The previous few weeks had presented varying weather. Unfortunately, on this day, the conditions were beginning to deteriorate. Thankfully, we were on the ground beginning our pre-mission planning. The weather was well above our minimums; however, recently, the forecasted weather was nowhere near what had actually occurred. This did not give the crew a warm-and-fuzzy feeling. We continued to monitor weather and, as a crew, decided to drive on with the mission.
Even though the weather was legal for us to take off, we still decided we needed another out. That being said, we decided we would take off and adjust our station time as the weather permitted. The mission began without a hitch, and everything went according to plan. We took off and were in the clouds. Eventually, we arrived at our airspace and flew under visual flight rules, above the clouds.
As the mission went on, we continued to monitor the weather, using the local automatic terminal information service as well as requesting current observations on the surface at the airfield via radio and other communications. We remained diligent, continually using our visual cues, the storm scope, weather radar and ATIS. After about two hours, the forecast seemed to be coming true. Cloud cover continued to build and thunderstorms became more prevalent.
As a crew, we discussed our courses of action and decided it was in our best interest to return to base. On our approach back to Kandahar, we encountered moderate turbulence as we navigated around the storms. Still, everything was going according to plan based on the situation. After gaining contact with the tower, we received vectors to intercept the approach course. Then, on short final, we received a frantic call from the tower directing us to abort the approach and immediately make a 180 degree turn.
The air traffic controller informed us there was a funnel cloud over the airfield. We immediately followed his instructions and went into a holding pattern while communicating with approach control. After the storm passed, ATC gave us the clearance to proceed with the approach and we landed without further incident.
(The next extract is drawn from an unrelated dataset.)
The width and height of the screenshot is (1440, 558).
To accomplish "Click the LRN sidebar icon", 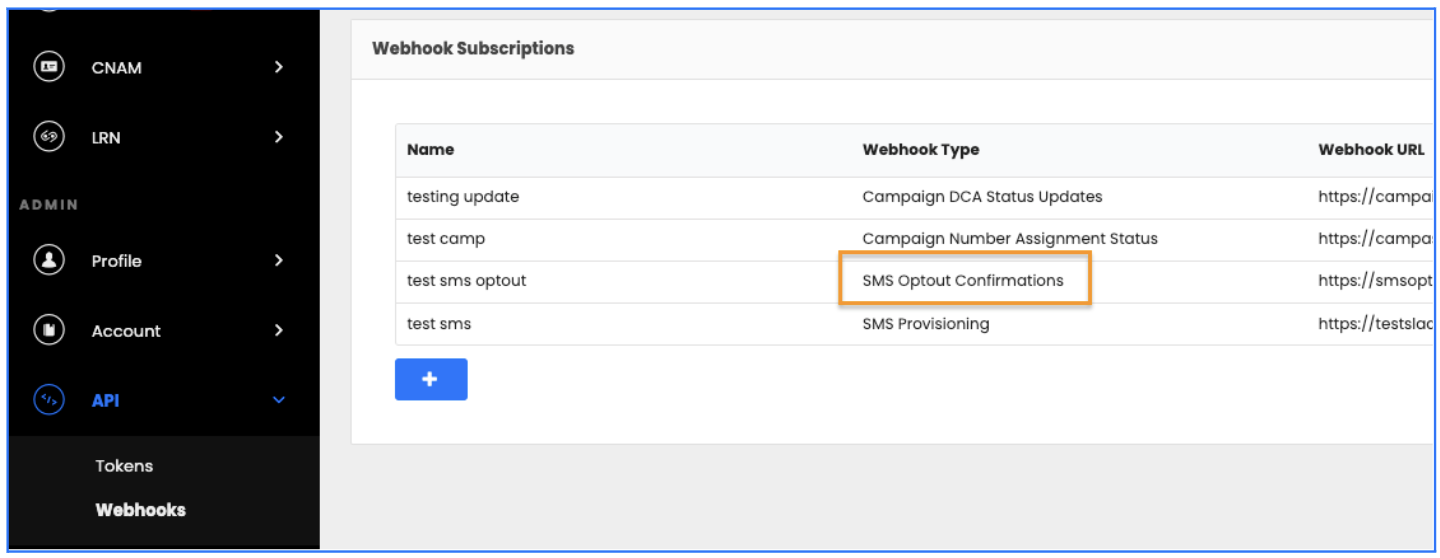I will click(49, 137).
This event proved to be a learning experience I will never forget. In my mind, we did everything we should have, but the situation still could have ended differently. I believed we executed our due diligence by reviewing the weather prior to departure, continually monitoring the weather using all of the tools available to us, realizing the weather was becoming unsafe and departing before our scheduled end of station time as well as making snap decisions as prescribed by ATC.
This mission brought to light a couple of things that are excellent to reinforce. First, the mission is the top priority; however, when conditions present themselves to be unsafe, it is imperative we take appropriate action to ensure the safety of the crew and the aircraft. Second, crew coordination is a critical component of our success and survivability of a dangerous situation. Take these things on every flight.